JL1011E: EPIK-B4: a phase 2, randomized study of metformin (MET) extended release (XR) +/− dapagliflozin (DAPA) to prevent hyperglycemia (HG) in patients (pts) with hormone receptor-positive (HR+), human epidermal growth factor receptor 2-negative (HER2–), PIK3CA-mutated (mut) advanced breast cancer (ABC) treated with alpelisib (ALP) and fulvestrant (FUL)
Medical Liaison Novartis Newtown, Pennsylvania, United States
Background: ALP (α-selective PI3K inhibitor and degrader) is approved with FUL for pts with PIK3CA‑mut HR+, HER2− ABC. HG is a known on-target effect of PI3K inhibition, manageable with oral anti-HG agents such as MET and dose interruptions/modifications of ALP and reversible upon discontinuation of ALP. Although HG management guidelines were refined throughout the SOLAR-1 and BYLieve studies evaluating ALP + FUL/letrozole, there remains a need for optimized strategies beyond initial MET therapy that offers earlier and more sustained improvement of HG, particularly for pts at an increased risk for severe HG. In preclinical models, the addition of a SGLT2 inhibitor to ALP (+/− MET) reduced HG while maintaining ALP efficacy. The aim of this study is to evaluate the safety and efficacy of prophylactic MET XR +/− the SGLT2 inhibitor DAPA in reducing severe HG in pts with PIK3CA‑mut HR+, HER2− ABC on ALP + FUL with an increased risk for severe HG (grade ≥3) on ALP.

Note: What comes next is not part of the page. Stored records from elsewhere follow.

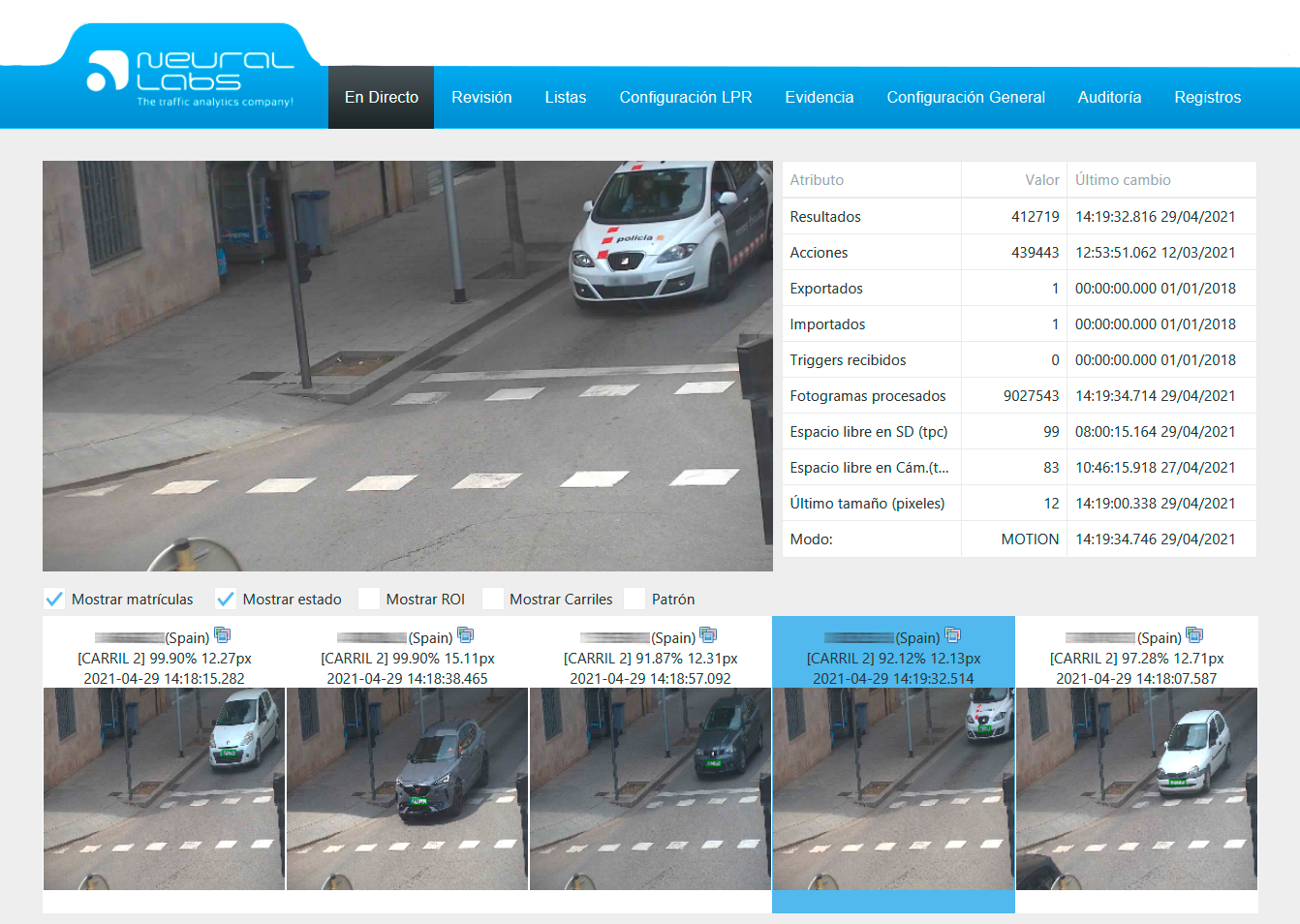Viewport: 1300px width, 924px height.
Task: Open the Registros tab
Action: click(1207, 97)
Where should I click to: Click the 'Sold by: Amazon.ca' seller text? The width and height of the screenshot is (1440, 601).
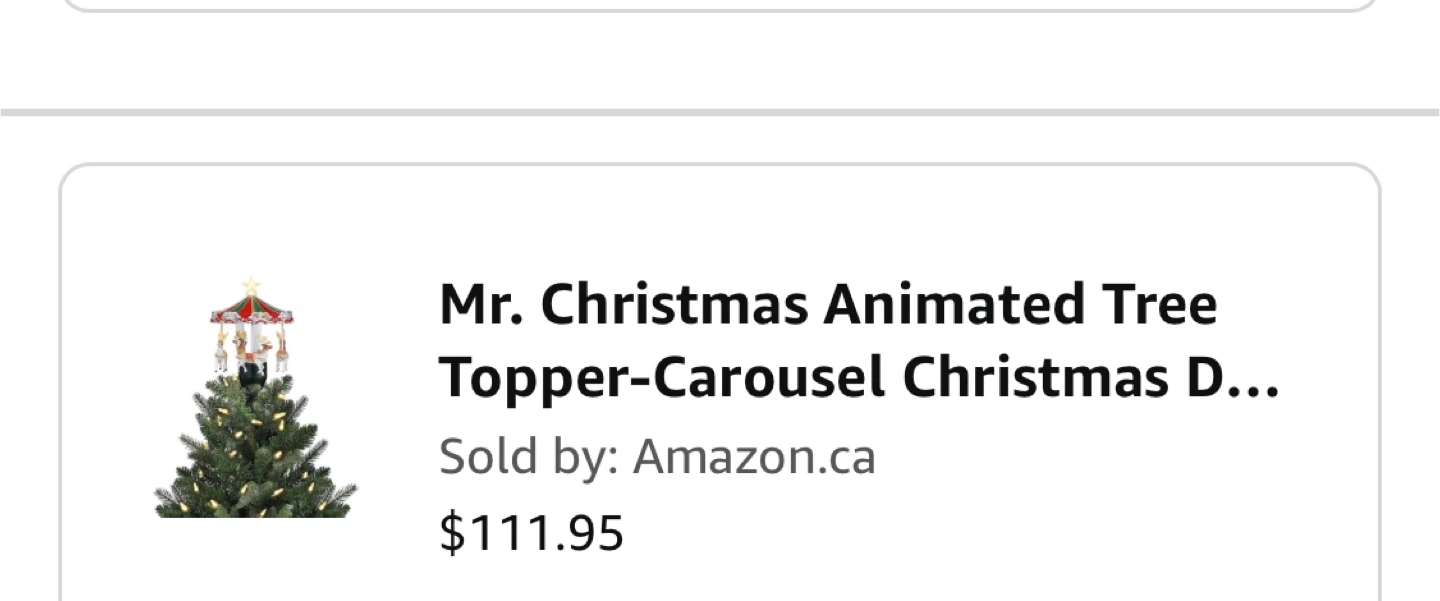657,457
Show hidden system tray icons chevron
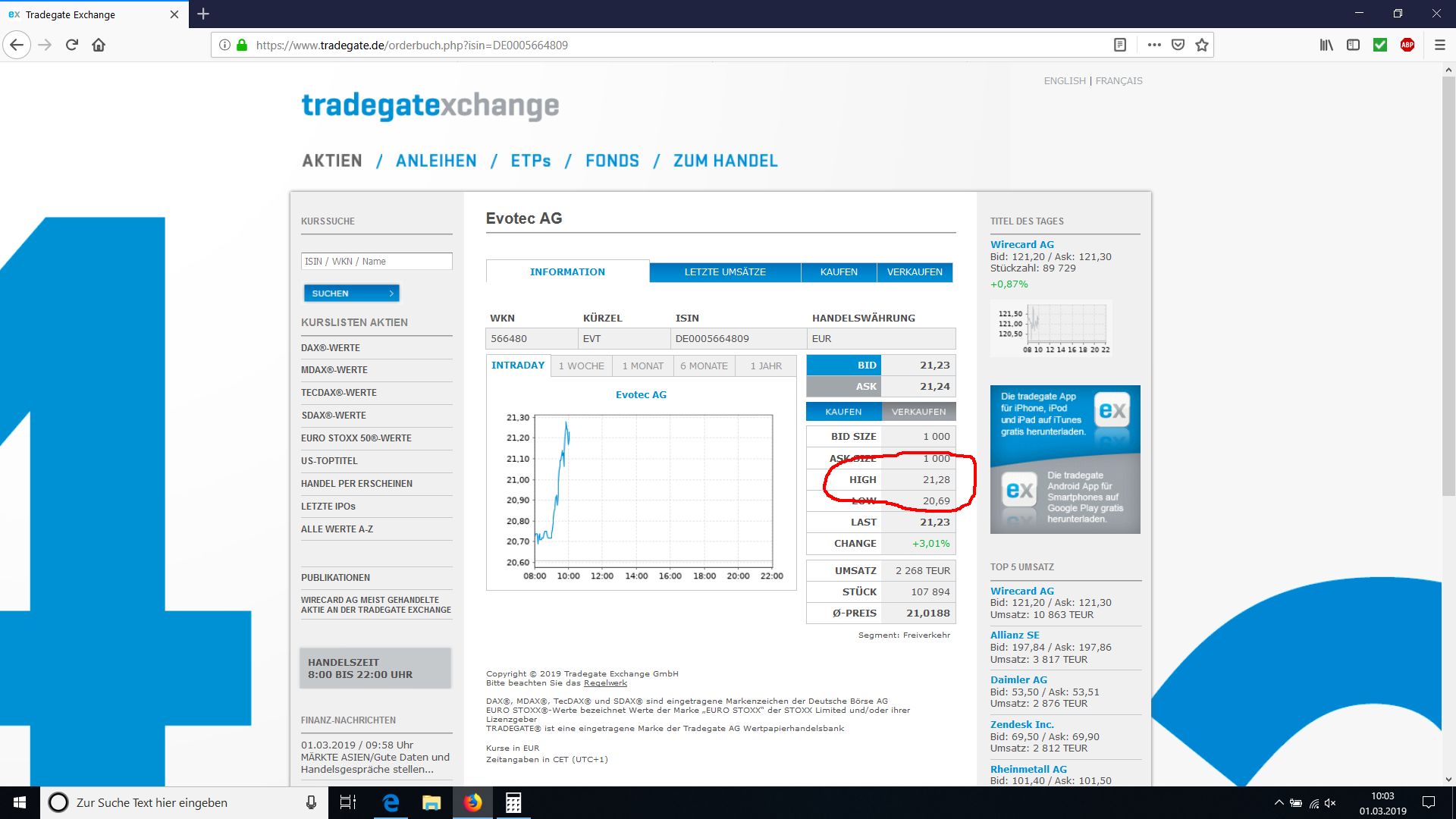1456x819 pixels. click(1279, 802)
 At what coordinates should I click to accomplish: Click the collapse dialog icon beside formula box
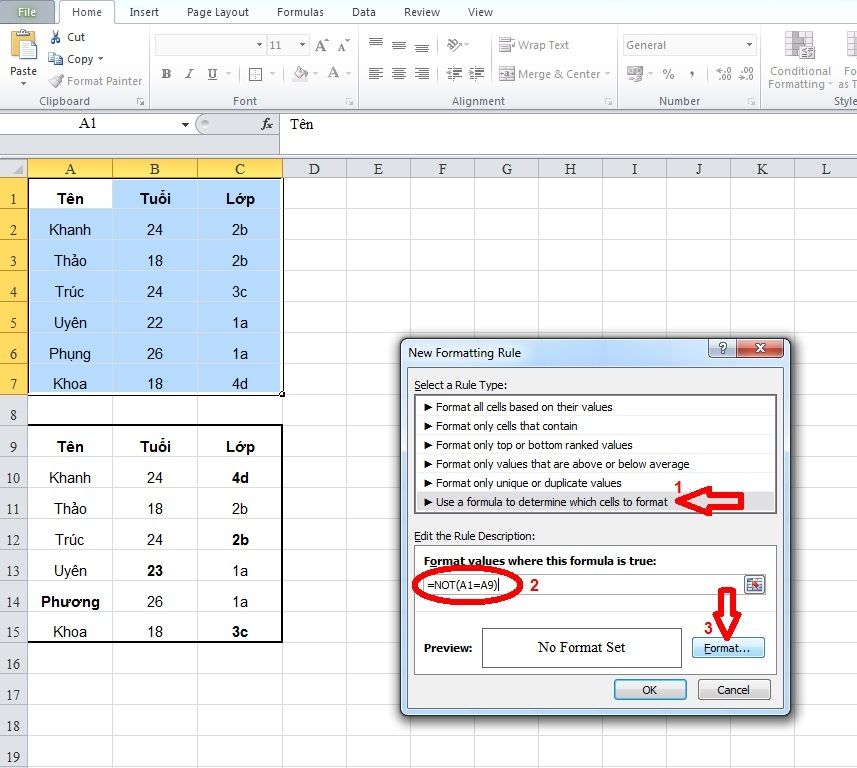pos(754,585)
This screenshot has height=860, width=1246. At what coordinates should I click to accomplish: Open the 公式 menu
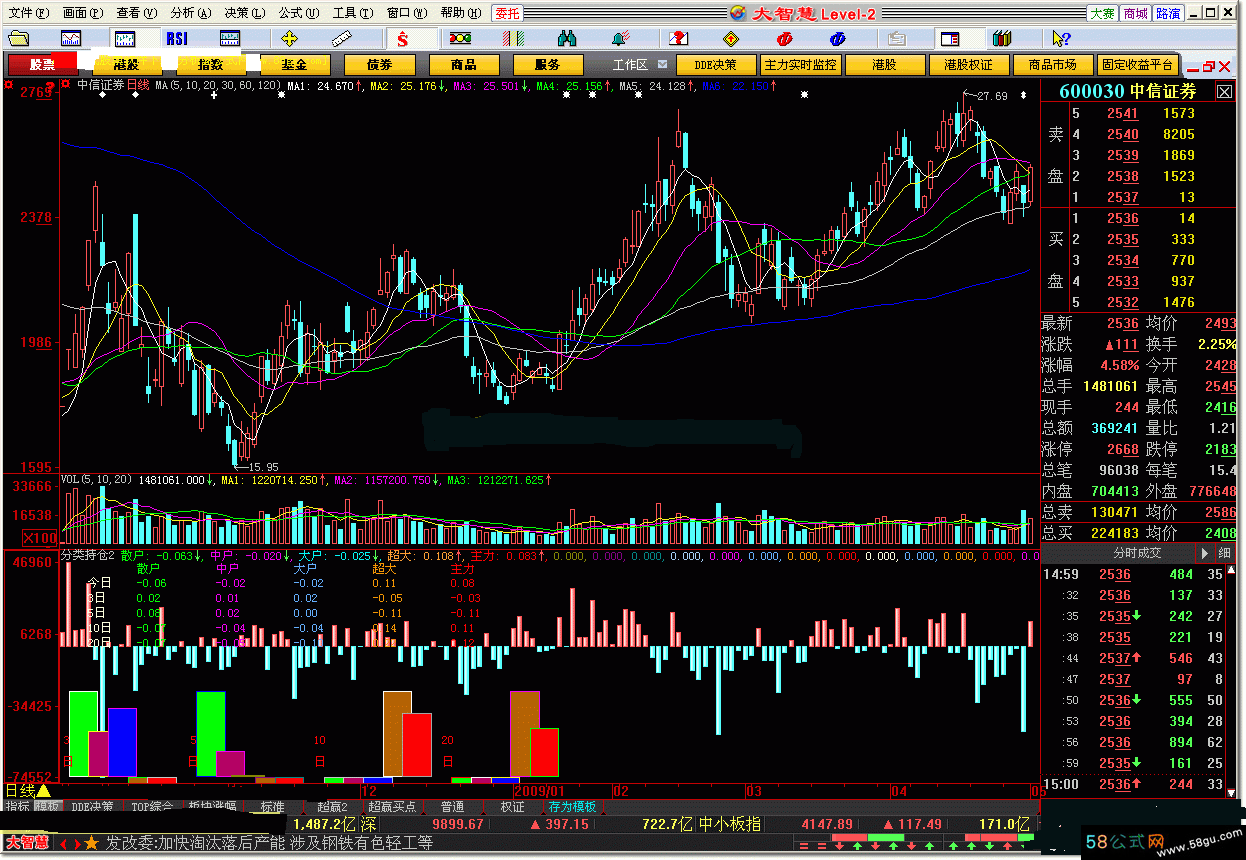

Methods: EPIK-B4 is a Phase II, randomized (1:1), open-label, active-controlled study assessing the efficacy and safety of MET XR +/− DAPA (starting at Cycle 1 Day 1 [C1D1]) with ALP (300 mg orally [PO], once daily [QD], starting at C1D8) + FUL (500 mg intramuscularly on C1D1, C1D15, and D1 of subsequent cycles) in pts (N≈132) with HR+, HER2–, PIK3CA-mut ABC after progression on/after endocrine-based treatment (Tx). MET XR is administered PO starting at 500 mg QD (titrated up to 2 g QD) and MET XR + DAPA starting at 500 mg and 5 mg QD (titrated up to 2 g and 10 mg QD), respectively. Eligible pts include adult men or postmenopausal women with confirmed HR+, HER2–, PIK3CA-mut ABC and ≥1 risk factor for severe HG (diabetes [fasting plasma glucose (FPG) ≥126 mg/dL and/or HbA1c ≥6.5%], prediabetes [FPG ≥100 to < 126 mg/dL and/or HbA1c 5.7% to < 6.5%], obesity [BMI ≥30], age ≥75 years); prior endocrine-based Tx (eg, FUL or oral SERD) was permitted. Randomization is stratified by baseline diabetes status. Key exclusion criteria include >1 line of Tx in the metastatic setting; prior chemotherapy (metastatic setting) or PI3K, mTOR, or AKT inhibitor; type I or II diabetes requiring Tx; or antecedent of pancreatitis or severe cutaneous reaction. The primary endpoint is the occurrence of severe HG (grade ≥3 [glucose >250 mg/dL] based on laboratory assessments) over the first 8 weeks of ALP + FUL. Secondary endpoints include progression-free survival, overall response and clinical benefit rates with confirmed response, safety, and tolerability. A biomarker analysis is planned as an exploratory objective. Recruitment is ongoing with enrollment planned in 56 sites across 8 countries; completion of primary data collection is anticipated in 2023.